Em relação a esse aspecto, Maretti acrescenta que, para além do monitoramento das estatísticas de desmatamento, por exemplo, é preciso criar indicadores capazes de medir a perda de habitat (meta 5), atrelando os impactos das atividades econômicas às análises. Ele argumenta que essa grande ameaça às espécies tem sido intensificada pelo modelo econômico vigente em níveis nacional e global, não sendo mais possível deixar de fazer uma leitura crítica do problema dessa forma mais ampla e sistêmica.
Ao comentar sobre a referência do GBO-5 ao Pacto pela Restauração da Mata Atlântica, do qual o IIS é parceiro, Renato Crouzeilles ressaltou que um dos fatores de êxito dessa iniciativa envolveu a definição de indicadores que têm permitido monitorar e reportar os resultados mensurados. Para ele, isso confere mais clareza aos avanços obtidos, em relação às metas estabelecidas de recuperação de áreas de florestas nativas, enfoque dessa iniciativa brasileira.
Produção de mudas de espécies nativas. (Foto: Divulgação/Pacto pela Restauração da Mata Atlântica)
Tendo participado da produção do Relatório Temático Restauração de Paisagens e Ecossistemas, referência lançada em 2019 que sinaliza para as vantagens ambientais e socioeconômicas dessa iniciativa, Crouzeilles está confiante de que a partir da COP-15 haja mais apoio às ações e restauração. A Década sobre Restauração de Ecossistemas, declarada pela ONU para o período 2021-2030, pode contribuir para isso. Ele conta que suas expectativas positivas se apoiam, também, nas inúmeras lições aprendidas sobre o tema, tanto globalmente como no Brasil, sobretudo no âmbito do Pacto. Por fim, destaca que a convergência de agendas globais, já sinalizada no âmbito da CDB, pode contribuir para que o papel de proteção e recuperação de ecossistemas também seja cada vez melhor compreendido para avanços no equilíbrio climático.

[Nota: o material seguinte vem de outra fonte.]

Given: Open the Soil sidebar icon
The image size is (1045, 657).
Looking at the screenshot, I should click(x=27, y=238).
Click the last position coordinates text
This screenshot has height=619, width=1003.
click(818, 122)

Como mensagem para que o Brasil consiga se alinhar ao restante do mundo nos esforços da agenda da biodiversidade, ele afirma que é preciso recuperar o papel de protagonismo brasileiro, a partir da implementação de leis e políticas públicas existentes, dentre as quais, a Lei de Proteção da Vegetação Nativa, também conhecida como Novo Código Florestal. Defende, ainda, que sejam consideradas as recomendações científicas sobre essa temática. “O Brasil tem excelência científica reconhecida internacionalmente”, observa ao opinar que esse tipo de avanço conquistado não pode ser menosprezado nos processos de tomada de decisão.
O GBO-5 sinaliza para outros aspectos que desafiam o Brasil e o mundo. Nesse sentido, defende a intensificação de esforços para lidar com fatores impulsionadores de perdas diretas e indiretas de biodiversidade. Para isso, serão necessários processos de planejamento e implementação integrados pelos países, além de maior interação entre ministérios e órgãos governamentais, setores econômicos e sociedade em geral. Menciona, ainda, o papel dos povos indígenas e comunidades locais para a conservação da biodiversidade, indicando ser fundamental fortalecer o nível de participação desses segmentos sociais nos processos de tomada de decisão dos signatários da CDB.